Convert every line of the items below into a numbered list, leaving out blank lines and the pictures.

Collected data
▽

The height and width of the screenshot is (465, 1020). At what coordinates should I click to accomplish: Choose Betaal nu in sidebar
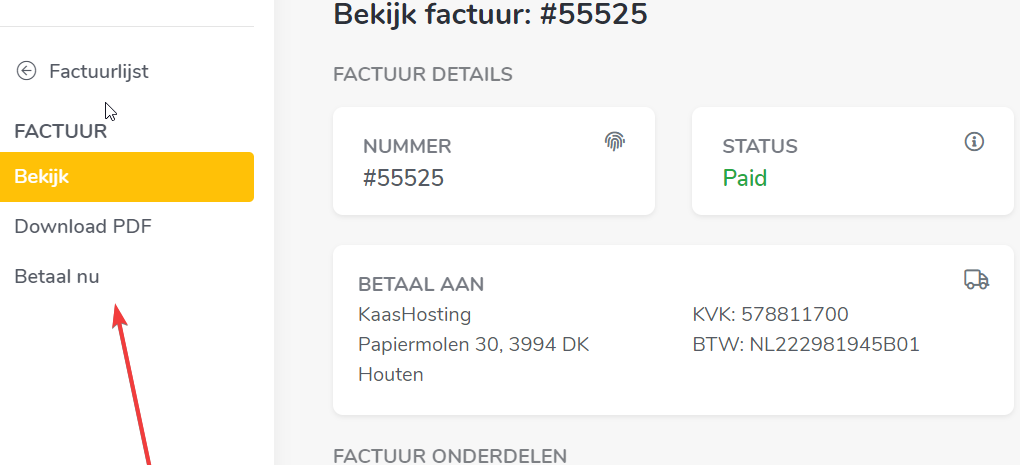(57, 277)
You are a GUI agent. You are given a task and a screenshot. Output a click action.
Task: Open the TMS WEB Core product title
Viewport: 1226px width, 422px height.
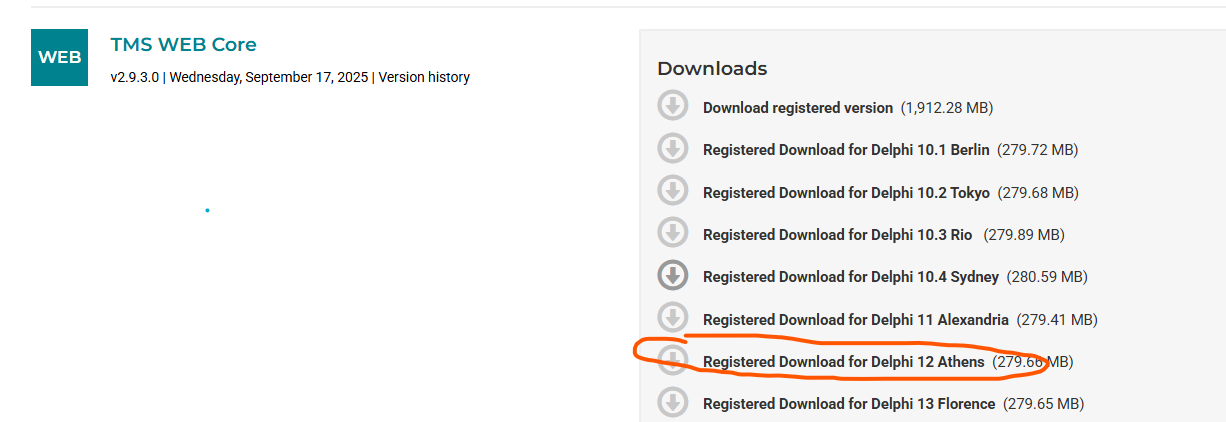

△

* **OUTPUT OF THE TASK**
1. The height and width of the screenshot is (465, 1020). At what coordinates should I click to accomplish: Choose Betaal nu in sidebar
2. (57, 277)
3. You are a GUI agent. You are given a task and a screenshot. Output a click action.
4. Task: Open the TMS WEB Core product title
5. Viewport: 1226px width, 422px height.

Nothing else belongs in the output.